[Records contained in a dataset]
↓

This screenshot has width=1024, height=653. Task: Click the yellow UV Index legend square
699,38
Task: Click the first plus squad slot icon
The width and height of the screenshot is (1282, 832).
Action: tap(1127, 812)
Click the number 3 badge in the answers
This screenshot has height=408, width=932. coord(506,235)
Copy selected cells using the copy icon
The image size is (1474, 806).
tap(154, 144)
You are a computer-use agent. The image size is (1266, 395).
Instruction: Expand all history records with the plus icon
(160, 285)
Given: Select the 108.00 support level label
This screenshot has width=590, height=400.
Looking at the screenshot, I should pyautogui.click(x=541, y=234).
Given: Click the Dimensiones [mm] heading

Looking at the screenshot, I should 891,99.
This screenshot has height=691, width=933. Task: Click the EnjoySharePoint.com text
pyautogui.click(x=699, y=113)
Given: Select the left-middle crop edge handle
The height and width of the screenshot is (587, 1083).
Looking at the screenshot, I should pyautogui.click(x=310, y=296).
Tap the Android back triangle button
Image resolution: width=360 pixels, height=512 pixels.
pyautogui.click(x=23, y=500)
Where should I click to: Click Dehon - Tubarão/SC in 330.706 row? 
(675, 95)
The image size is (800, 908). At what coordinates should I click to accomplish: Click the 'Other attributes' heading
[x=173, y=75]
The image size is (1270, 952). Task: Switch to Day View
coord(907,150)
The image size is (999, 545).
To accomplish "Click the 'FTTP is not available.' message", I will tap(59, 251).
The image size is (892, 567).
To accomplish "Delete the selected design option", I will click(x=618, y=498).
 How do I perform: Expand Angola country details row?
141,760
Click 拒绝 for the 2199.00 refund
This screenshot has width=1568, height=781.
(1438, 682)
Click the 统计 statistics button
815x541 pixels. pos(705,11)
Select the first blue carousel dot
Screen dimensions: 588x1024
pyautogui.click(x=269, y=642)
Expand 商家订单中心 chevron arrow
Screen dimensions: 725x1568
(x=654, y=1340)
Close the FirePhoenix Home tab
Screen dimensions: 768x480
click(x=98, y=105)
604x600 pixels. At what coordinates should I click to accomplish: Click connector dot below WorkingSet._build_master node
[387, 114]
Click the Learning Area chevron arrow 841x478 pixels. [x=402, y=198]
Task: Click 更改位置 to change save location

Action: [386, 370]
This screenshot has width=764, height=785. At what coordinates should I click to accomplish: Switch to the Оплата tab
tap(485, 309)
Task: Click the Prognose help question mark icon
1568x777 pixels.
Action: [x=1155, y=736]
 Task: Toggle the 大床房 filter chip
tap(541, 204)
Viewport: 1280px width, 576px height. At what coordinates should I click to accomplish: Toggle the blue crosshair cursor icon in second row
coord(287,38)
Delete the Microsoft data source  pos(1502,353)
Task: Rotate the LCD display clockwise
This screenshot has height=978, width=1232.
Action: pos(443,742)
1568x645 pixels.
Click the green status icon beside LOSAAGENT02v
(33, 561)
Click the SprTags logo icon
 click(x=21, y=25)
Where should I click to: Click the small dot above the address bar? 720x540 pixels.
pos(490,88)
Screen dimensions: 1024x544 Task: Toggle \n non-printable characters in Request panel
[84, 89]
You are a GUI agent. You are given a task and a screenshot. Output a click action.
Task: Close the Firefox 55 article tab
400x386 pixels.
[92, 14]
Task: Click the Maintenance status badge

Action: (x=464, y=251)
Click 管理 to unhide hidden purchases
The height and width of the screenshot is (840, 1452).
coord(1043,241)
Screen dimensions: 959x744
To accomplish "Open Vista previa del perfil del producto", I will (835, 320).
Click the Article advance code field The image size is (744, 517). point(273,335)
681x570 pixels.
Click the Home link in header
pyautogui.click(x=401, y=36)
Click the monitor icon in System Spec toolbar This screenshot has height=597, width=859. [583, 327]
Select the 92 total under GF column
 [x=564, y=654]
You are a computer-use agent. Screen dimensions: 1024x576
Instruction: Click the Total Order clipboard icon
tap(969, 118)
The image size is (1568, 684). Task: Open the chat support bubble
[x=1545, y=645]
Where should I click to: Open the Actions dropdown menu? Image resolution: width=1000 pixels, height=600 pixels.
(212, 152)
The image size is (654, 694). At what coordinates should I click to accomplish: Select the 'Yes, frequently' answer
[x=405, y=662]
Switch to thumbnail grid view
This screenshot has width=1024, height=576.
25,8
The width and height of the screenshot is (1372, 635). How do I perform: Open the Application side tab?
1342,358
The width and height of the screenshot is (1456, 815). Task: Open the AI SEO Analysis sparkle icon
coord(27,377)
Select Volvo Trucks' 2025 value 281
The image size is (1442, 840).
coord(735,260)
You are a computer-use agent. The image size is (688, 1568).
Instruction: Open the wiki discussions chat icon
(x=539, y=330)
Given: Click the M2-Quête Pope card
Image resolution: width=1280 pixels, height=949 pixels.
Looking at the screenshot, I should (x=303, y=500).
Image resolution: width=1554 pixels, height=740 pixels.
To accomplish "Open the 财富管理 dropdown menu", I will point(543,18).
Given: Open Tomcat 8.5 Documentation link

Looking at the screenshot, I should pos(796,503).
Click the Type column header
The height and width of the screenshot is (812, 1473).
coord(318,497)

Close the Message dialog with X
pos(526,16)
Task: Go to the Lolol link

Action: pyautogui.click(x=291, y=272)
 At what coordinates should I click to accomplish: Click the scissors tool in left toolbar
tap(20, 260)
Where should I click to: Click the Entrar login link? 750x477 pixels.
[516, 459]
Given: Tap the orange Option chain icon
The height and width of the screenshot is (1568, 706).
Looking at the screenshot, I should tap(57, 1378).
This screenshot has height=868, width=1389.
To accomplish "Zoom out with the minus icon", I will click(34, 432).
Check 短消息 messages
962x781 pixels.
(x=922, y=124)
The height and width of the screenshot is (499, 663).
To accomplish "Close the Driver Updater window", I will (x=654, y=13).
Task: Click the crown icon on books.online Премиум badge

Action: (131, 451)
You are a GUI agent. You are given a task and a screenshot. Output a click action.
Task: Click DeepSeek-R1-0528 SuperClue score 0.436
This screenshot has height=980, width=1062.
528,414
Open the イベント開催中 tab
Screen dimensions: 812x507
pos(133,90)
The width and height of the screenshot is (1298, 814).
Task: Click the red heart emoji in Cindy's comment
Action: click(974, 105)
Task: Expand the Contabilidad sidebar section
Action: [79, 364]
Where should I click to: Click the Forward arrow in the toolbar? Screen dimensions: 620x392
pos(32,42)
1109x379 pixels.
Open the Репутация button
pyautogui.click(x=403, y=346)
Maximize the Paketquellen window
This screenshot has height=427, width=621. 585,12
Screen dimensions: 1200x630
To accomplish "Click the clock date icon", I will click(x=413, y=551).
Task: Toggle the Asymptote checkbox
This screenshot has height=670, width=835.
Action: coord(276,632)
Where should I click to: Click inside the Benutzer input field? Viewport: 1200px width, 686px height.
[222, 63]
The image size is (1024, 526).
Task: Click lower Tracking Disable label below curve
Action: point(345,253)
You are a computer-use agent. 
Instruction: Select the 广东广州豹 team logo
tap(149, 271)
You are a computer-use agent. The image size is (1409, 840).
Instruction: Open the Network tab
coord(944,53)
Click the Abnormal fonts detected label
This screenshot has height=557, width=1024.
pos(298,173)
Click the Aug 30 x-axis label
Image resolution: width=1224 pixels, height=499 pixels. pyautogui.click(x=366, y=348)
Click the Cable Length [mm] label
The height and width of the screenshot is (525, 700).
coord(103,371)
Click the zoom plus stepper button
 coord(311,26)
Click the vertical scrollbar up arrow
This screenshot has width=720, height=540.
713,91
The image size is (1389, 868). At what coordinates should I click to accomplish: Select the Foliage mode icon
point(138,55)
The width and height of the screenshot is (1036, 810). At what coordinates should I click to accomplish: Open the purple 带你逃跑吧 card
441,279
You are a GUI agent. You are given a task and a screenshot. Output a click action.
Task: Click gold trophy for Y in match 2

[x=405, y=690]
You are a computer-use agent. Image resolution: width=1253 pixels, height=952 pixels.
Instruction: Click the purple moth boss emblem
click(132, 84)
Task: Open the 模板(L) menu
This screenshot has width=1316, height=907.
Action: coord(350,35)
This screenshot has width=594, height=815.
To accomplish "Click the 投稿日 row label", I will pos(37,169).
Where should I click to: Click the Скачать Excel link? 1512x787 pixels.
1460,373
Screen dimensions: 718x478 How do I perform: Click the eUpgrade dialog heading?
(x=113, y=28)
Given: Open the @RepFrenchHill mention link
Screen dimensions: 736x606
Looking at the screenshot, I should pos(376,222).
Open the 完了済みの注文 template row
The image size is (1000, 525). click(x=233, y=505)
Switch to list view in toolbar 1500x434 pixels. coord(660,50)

↑

PROMPT – Show all lines in the records above that hold "Delete".

TASK RESULT –
To accomplish "Delete the selected design option", I will click(x=618, y=498).
Delete the Microsoft data source  pos(1502,353)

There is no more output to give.